Ini menurutku juga semacam ironi, mengapa demikian? Karena ketika kita seenak jidat memaknai hujan dan mengeksploitasinya juga dengan membabi buta, tapi di satu sisi kita sendiri ternyata takut dan agak membenci datangnya hujan. Jemuran belum keringlah, membuat sakit dan meriyanglah, mengacaukan jadwal pertemuanlah dan masih banyak lagi lah-lah yang lainnya.

Seharusnya bukankah kita mesti belajar dari jiwa anak-anak yang masih bersih, putih, dan penuh dengan sukacita itu, yang selalu bahagia dan gembira ketika hujan turun. Kebahagiaan dan kegembiraan yang dirasakan oleh jiwa-jiwa anak kecil itu ternyata tidak dirasakan dan dialami lagi oleh jiwa-jiwa yang sudah mulai beranjak dewasa. Ya, diakui atau tidak perlahan kita juga memang kehilangan anak kecil di dalam diri kita sendiri.

Lalu apa yang terjadi, ketika kita tidak memiliki kegembiraan layaknya anak kecil saat mengalami hujan? Ya kita akan menjadi orang dewasa yang selalu menggerutu jika datang sesuatu yang tidak sesuai dengan harapan kita, ya seperti hujan yang datang di saat yang tidak kita inginkan misalnya, kita akan terus menerus menggerutu dan bahkan memaki hujan itu. Padahal sudah menjadi rahasia umum bahwa hujan itu adalah rahmat. Rahmat  yang diturunkan oleh Tuhan ke muka bumi.

Coba sesekali kita melihat langit yang memutih, dan hujan yang bersulih rupa menjadi kabut. Lalu jalanan basah, perasaan basah, dan  kenangan adalah ingatan yang selalu gelisah. Lalu bagaimana kita juga menafsirkan tentang hujan? Bahwa hujan memang seringkali hanya mengasihi para petani dan orang-orang yang menangis karena patah hati bukan?

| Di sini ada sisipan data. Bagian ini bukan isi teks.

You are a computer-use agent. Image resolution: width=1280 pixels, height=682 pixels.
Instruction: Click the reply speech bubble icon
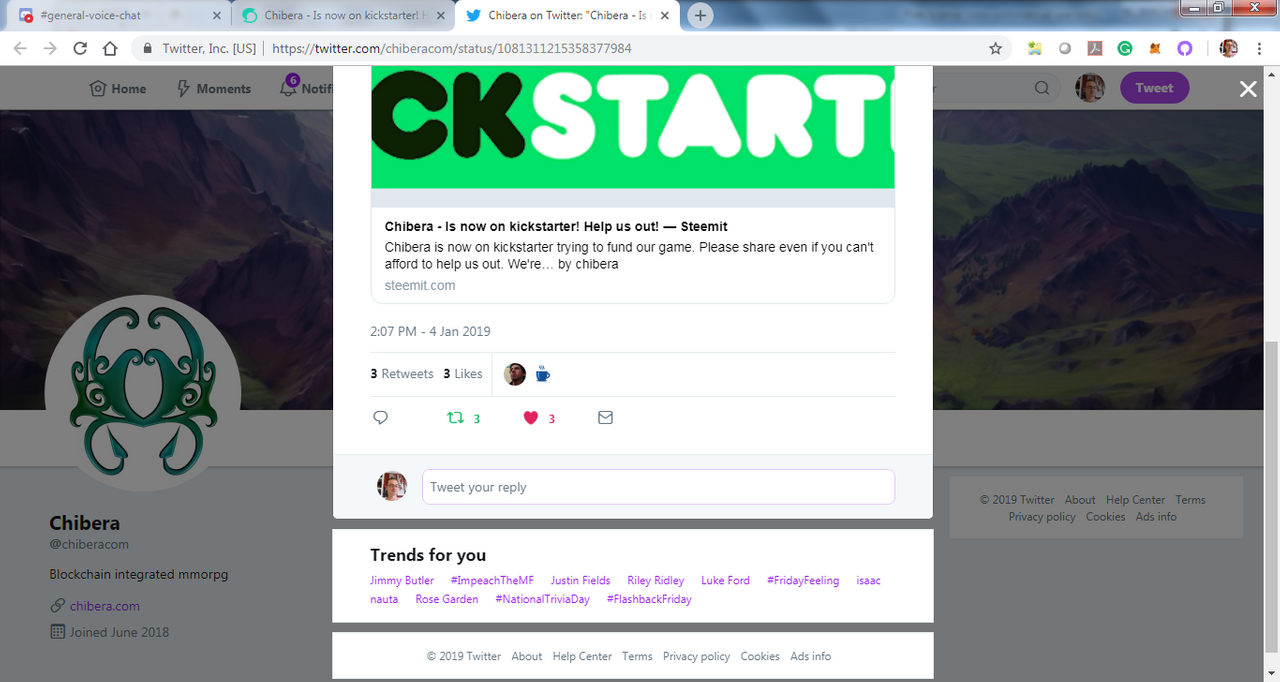[380, 418]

Aku belajar sesuatu dari hujan, bahwa tidak selamanya mendung dan hujan yang sering  dimaknai dengan kesedihan dan kemurungan hidup itu akan terus menerus terjadi ke dalam hidup yang tengah kita jalani ini. Bukankah setelah hujan turun dengan lebatnya, menderas, dan kemudian mereda, terkadang kita juga akan menemukan pelangi setelahnya. Dan aku belajar bahwa hidup adalah perputaran dari satu kesedihan ke kesedihan yang lain, dan di antara dua kesedihan itu terselip keriaan yang konyol. Maka manusia hidup dengan memanggul dua kesedihan dan satu kebahagiaan, dan keriaan itu seringkali kita nikmati saat kita tak terlalu sadar bahwa itu adalah sebuah kebahagiaan. Soalnya kita terlalu fokus pada dua kesedihan yang sedang kita alami sampai lupa ada satu kebahagiaan dan keriaan di dalamnya. Bukankah dalam dua kesedihan itu pasti selalu terselip satu keriaan yang bisa dibagi dan dinikmati bersama orang-orang yang kita kasihi?